In the year 203 AD in the ancient city of Carthage in Africa, there was woman of noble birth who became a Christian against the wishes of her father. Her name was Perpetua. Her father was ashamed of her because she renounced the family’s deities and defied the law by joining the church. It just so happened that the governor of Carthage decided to honor the emperor’s birthday by arresting suspected Christians. He tried to force them to renounce Christ and sacrifice to the emperor as their god. Even though she was a noble, Perpetua was arrested. She was a young mother, and for several weeks she was imprisoned without her baby. But she was in prison with her brothers and sisters in Christ and God blessed her prayers.
The day came when Perpetua was brought before the governor and ordered to renounce Christ. That young mother stood in front of the most powerful man she would ever see on earth and calmly told him “no.” Her father came and demanded that she obey him and the emperor. Again, she said “no.” The guards beat her father because he could not control his daughter, and she wept for his shame, but she told him that she could not stop being a Christian any more than she could stop being a mother. It was her identity. Her “no” shook the empire.
Her father begged her to think of her baby, and she replied that she thought of him every day, but if she renounced her faith how could she teach her child right from wrong? She knew the church would raise her child when she was gone, and that the two to them would be together in eternity. And then the governor had her thrown to the beasts in the coliseum for the entertainment of the crowd. The cheering and jeering soon stopped as they saw Perpetua’s courage and dignity in the face of death. We are told that many in the crowd and even one of her jailers chose to follow her path. They embraced Christ in faith.

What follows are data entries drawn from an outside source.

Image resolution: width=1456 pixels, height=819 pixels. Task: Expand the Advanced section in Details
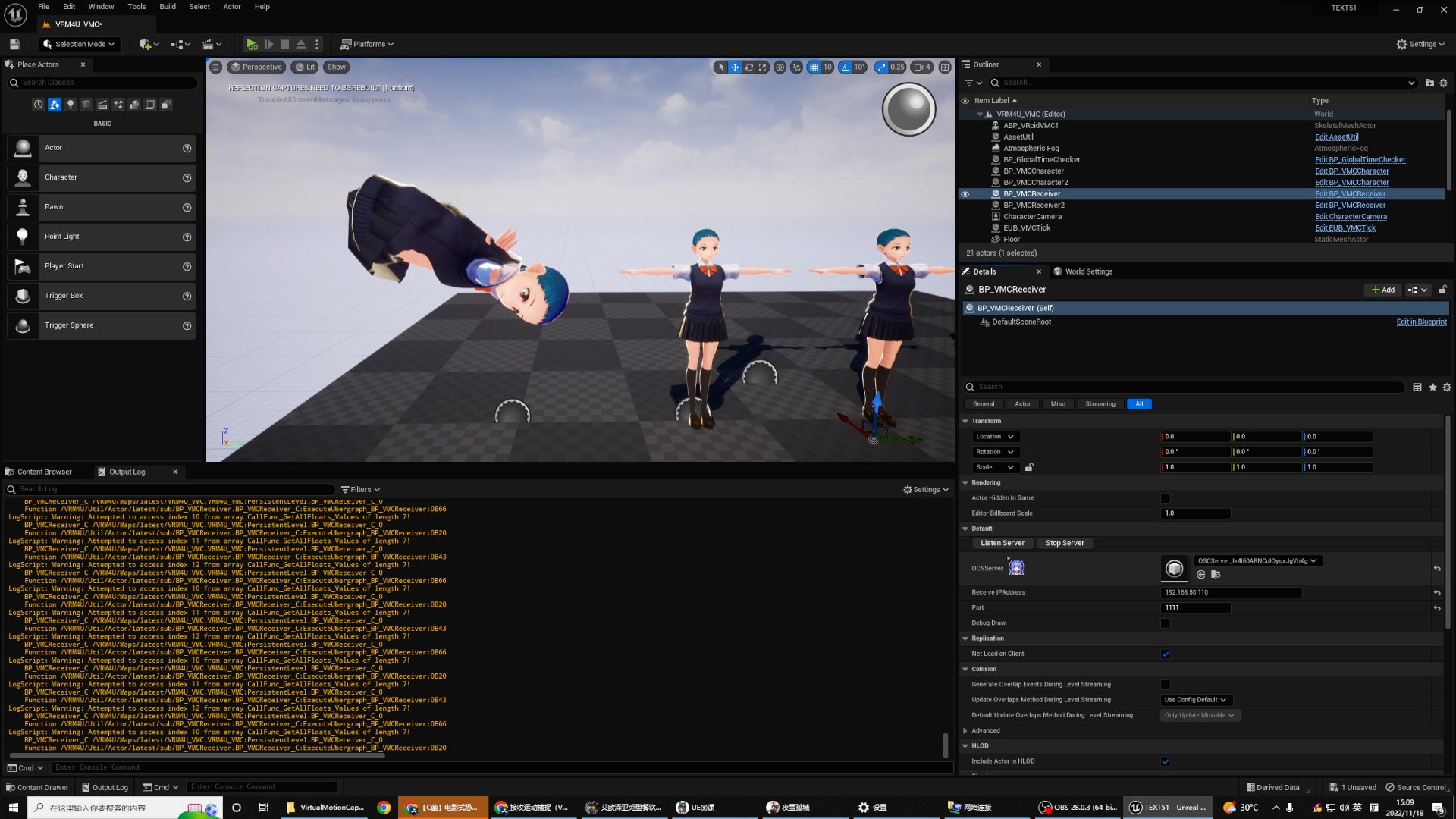[x=965, y=731]
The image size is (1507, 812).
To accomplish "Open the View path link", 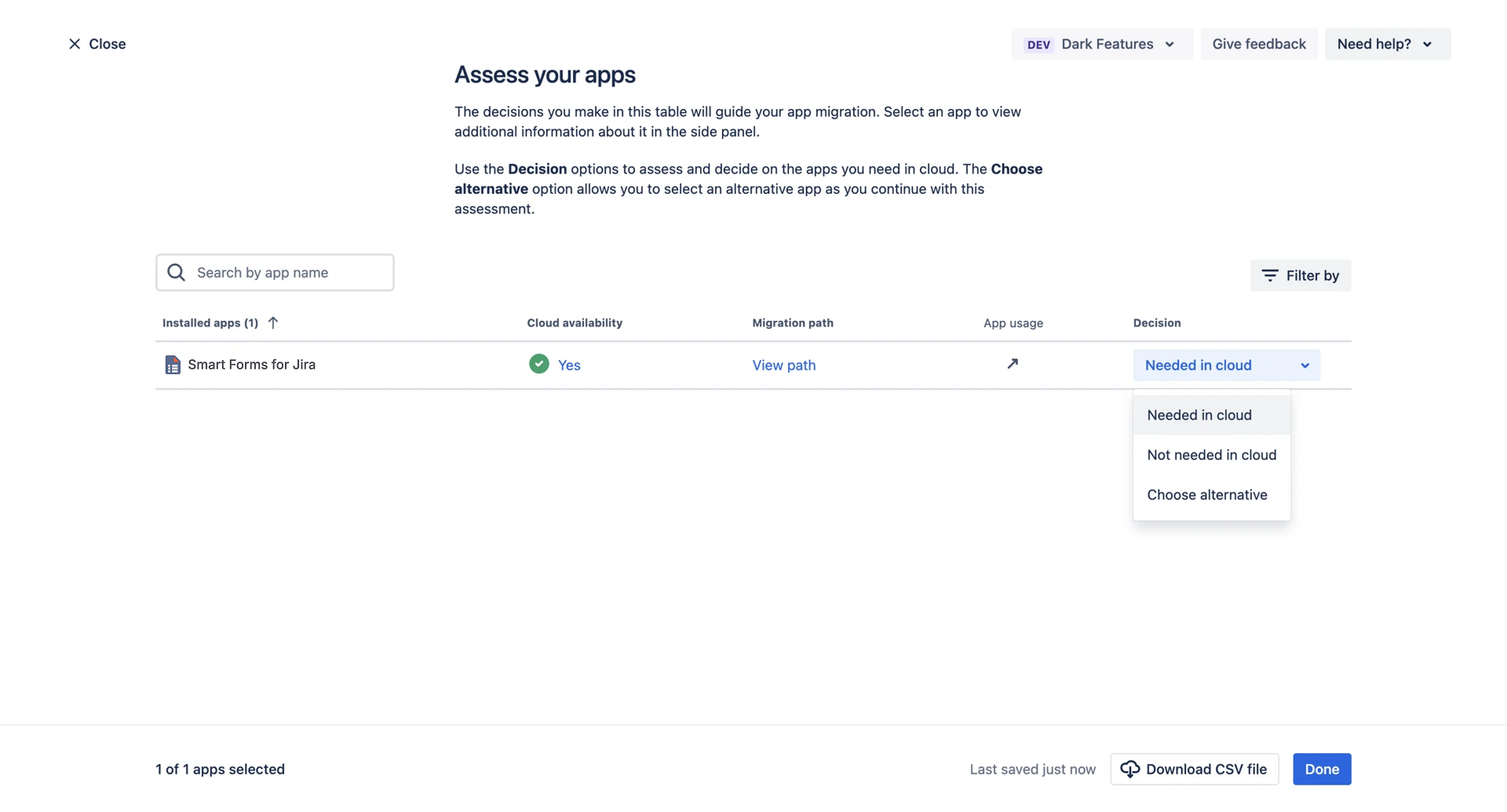I will [x=783, y=365].
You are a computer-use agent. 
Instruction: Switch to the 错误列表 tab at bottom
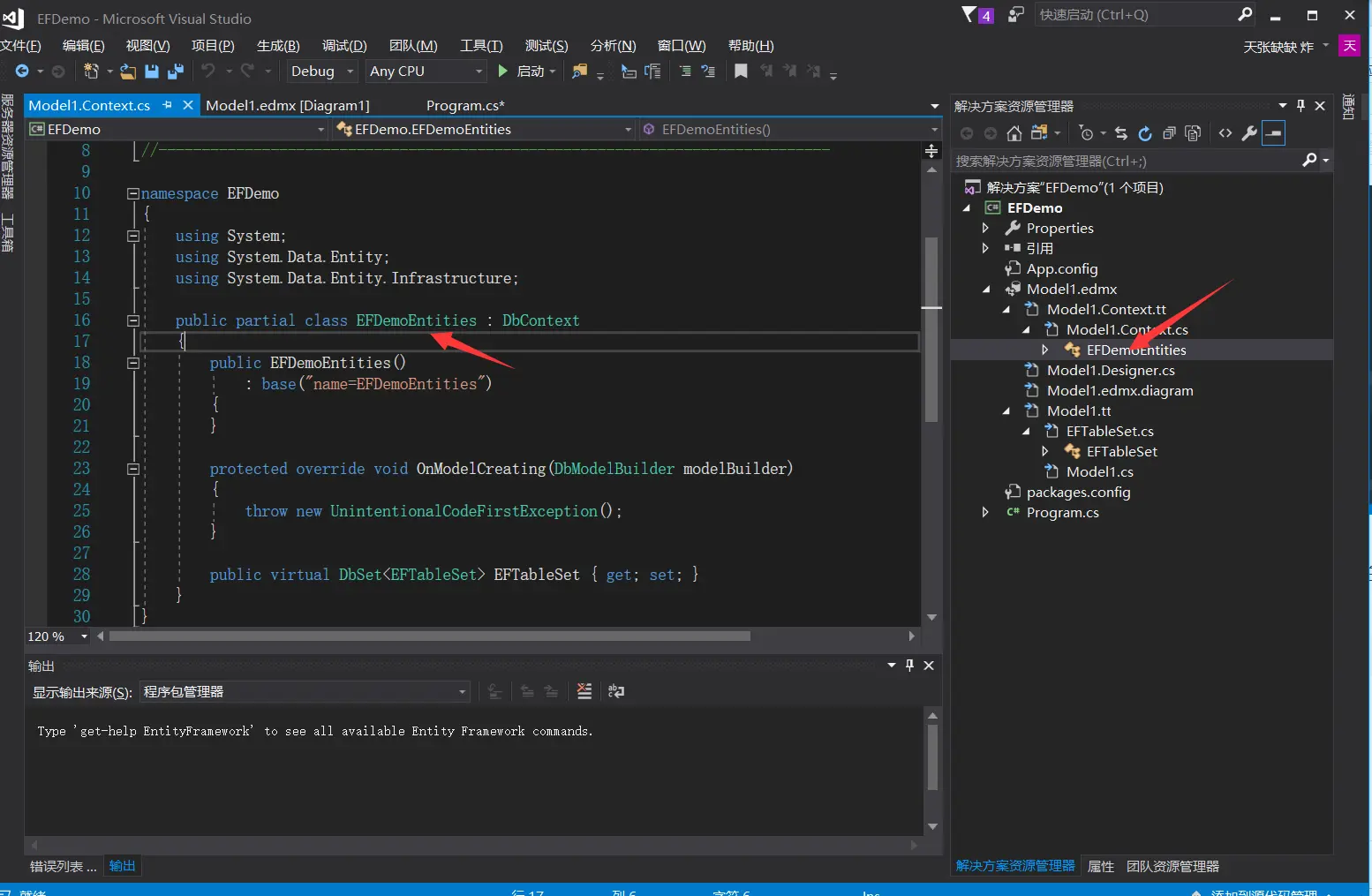63,866
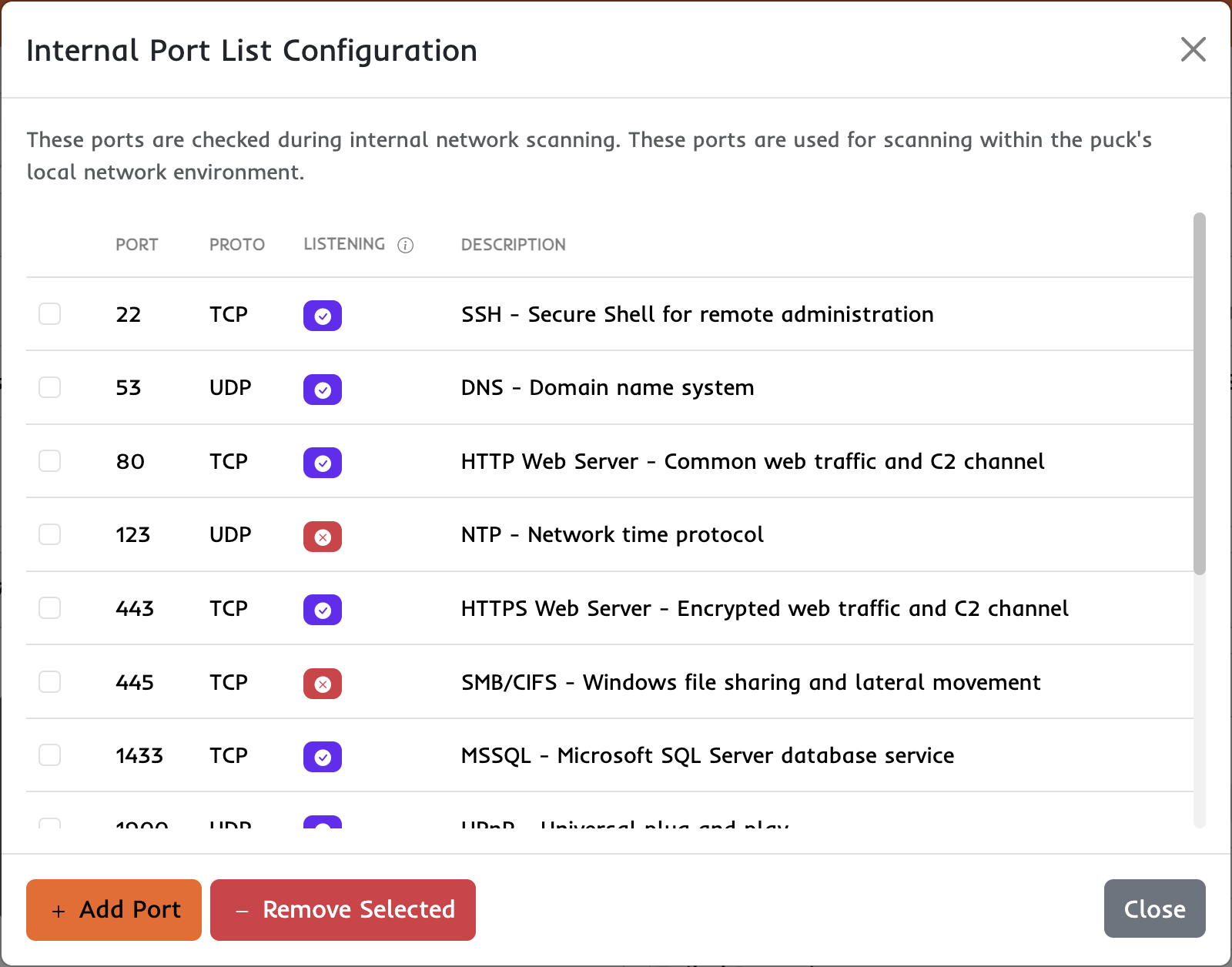Enable listening for SMB/CIFS port 445
1232x967 pixels.
(x=322, y=684)
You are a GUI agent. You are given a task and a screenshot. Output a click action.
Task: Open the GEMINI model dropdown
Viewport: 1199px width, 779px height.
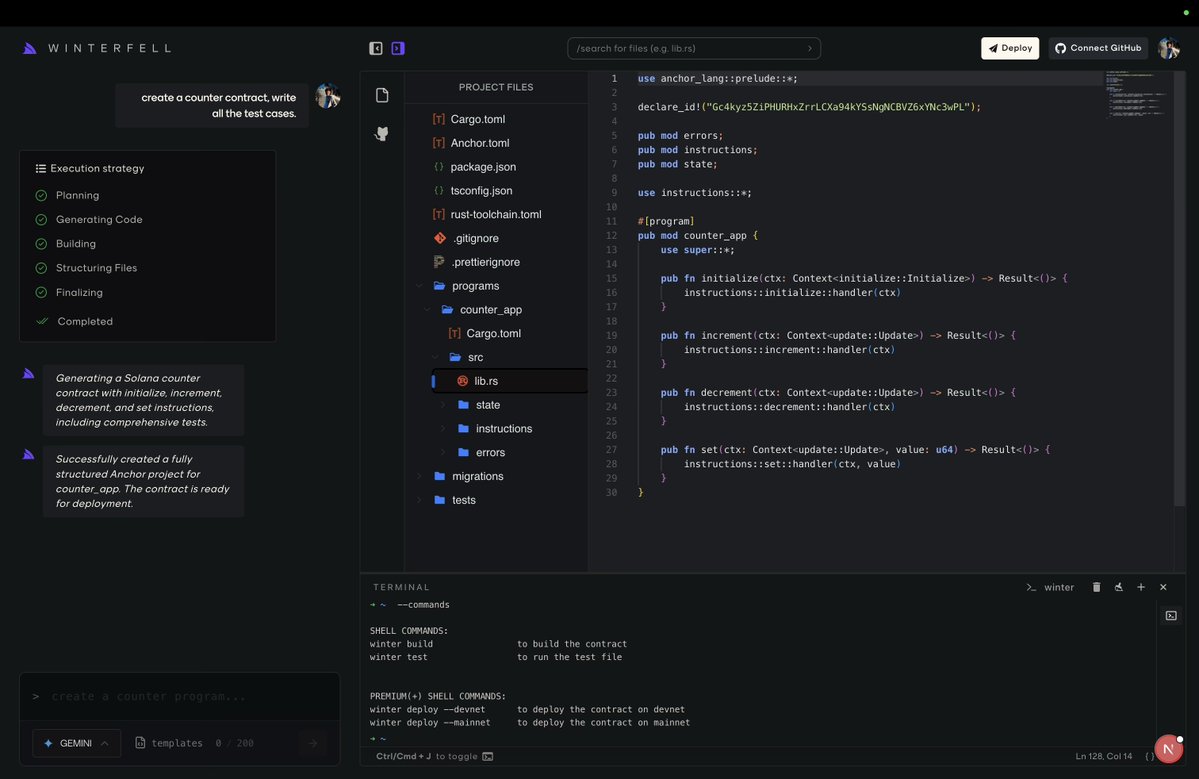click(76, 743)
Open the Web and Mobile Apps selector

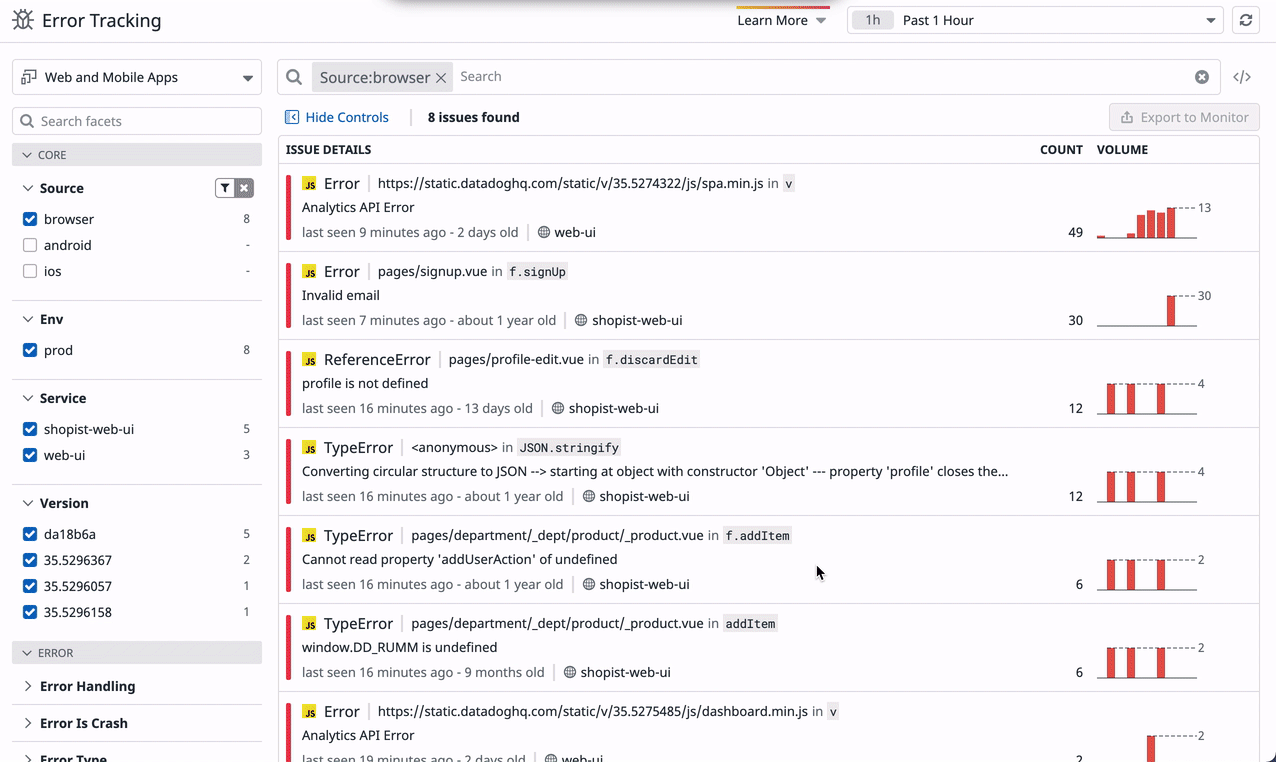tap(136, 77)
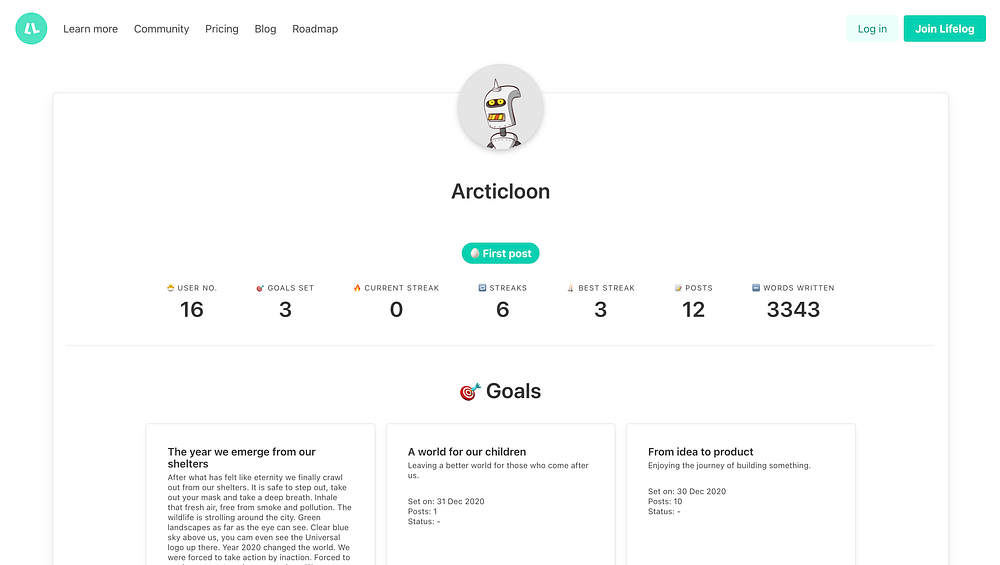Open the Learn more menu item
Image resolution: width=1000 pixels, height=565 pixels.
(90, 29)
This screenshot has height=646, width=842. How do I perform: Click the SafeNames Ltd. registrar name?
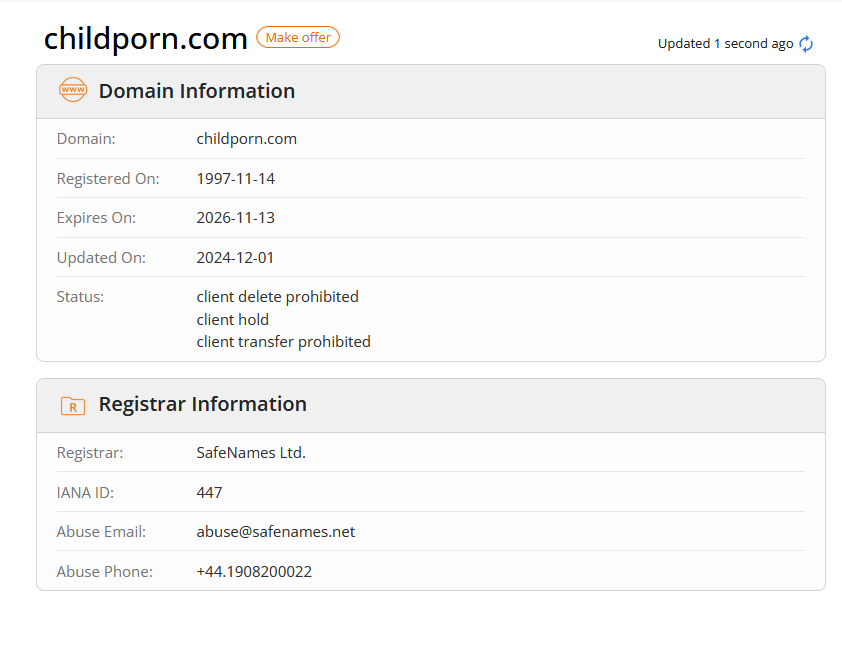251,453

CONCLUSION Perpetua did not despise her father and mother; she loved them and pitied them. But once she gave her life to Christ, she would not renounce her faith. And the mightiest empire in the ancient world trembled with fear because a young mother said no its demands. St Perpetua let go of everything, even her life, knowing that she belonged to Christ. By letting go, we learn that Christ is with us. Now and always.